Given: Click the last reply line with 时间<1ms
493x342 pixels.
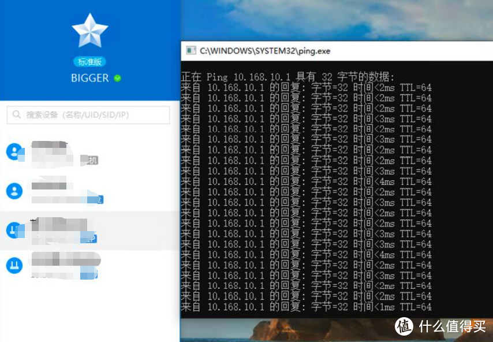Looking at the screenshot, I should pyautogui.click(x=306, y=307).
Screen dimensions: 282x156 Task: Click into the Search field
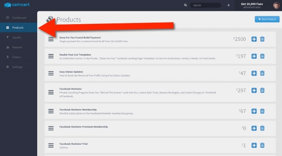(x=205, y=5)
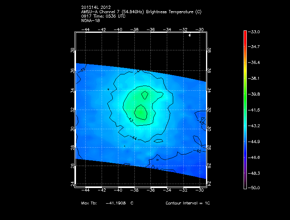Click the NOAA-18 satellite label
The height and width of the screenshot is (220, 290).
pyautogui.click(x=90, y=20)
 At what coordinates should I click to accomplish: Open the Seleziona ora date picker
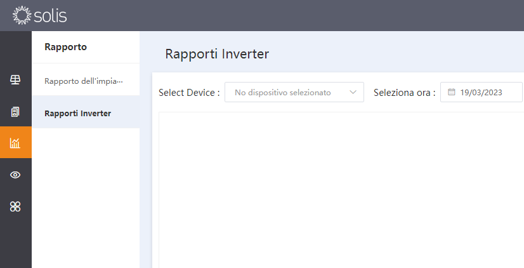[481, 92]
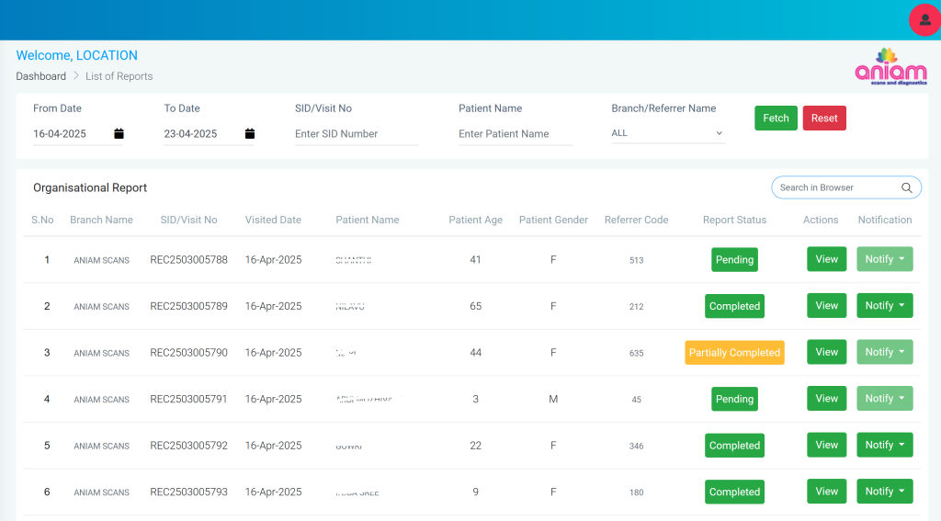Click the magnifier icon in browser search

click(x=907, y=187)
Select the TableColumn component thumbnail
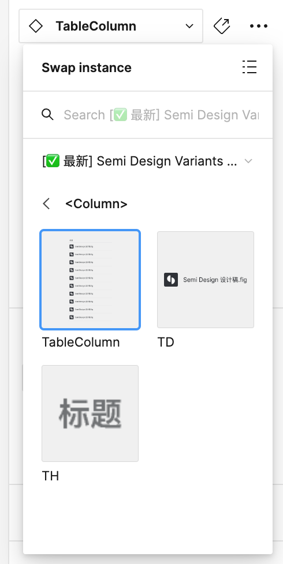Viewport: 283px width, 564px height. 90,280
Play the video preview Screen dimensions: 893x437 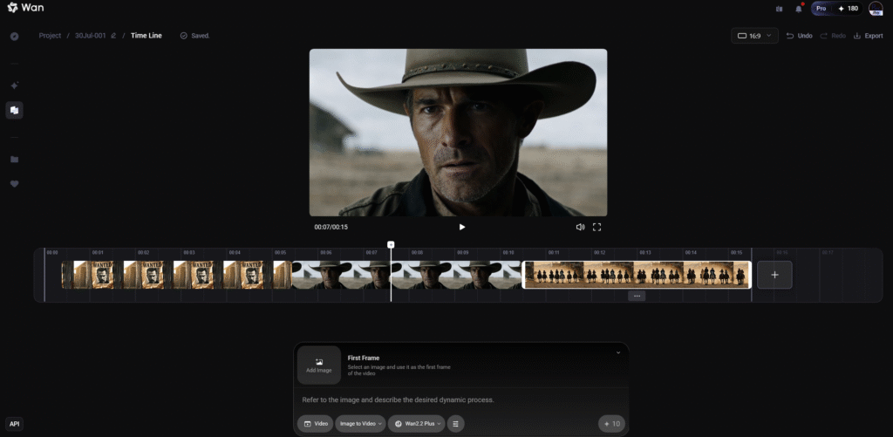(462, 227)
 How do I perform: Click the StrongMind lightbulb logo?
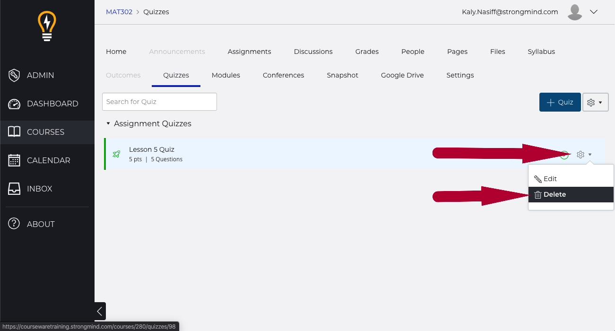click(x=47, y=26)
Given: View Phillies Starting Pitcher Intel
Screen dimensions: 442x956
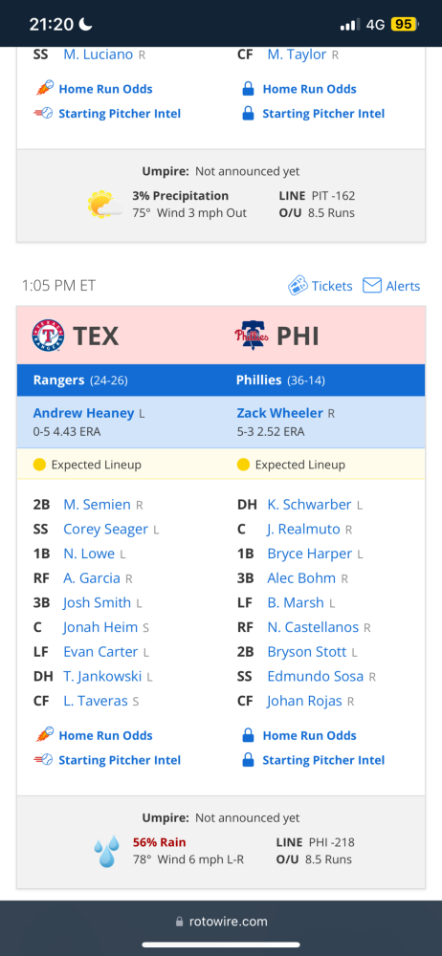Looking at the screenshot, I should (x=323, y=760).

▬▬▬

> [Your task]: Working from the entries above, find every line in which the word "Given" occurs and copy it.

> [Completed exercise]:
Given: Click the last reply line with 时间<1ms
Given: View Phillies Starting Pitcher Intel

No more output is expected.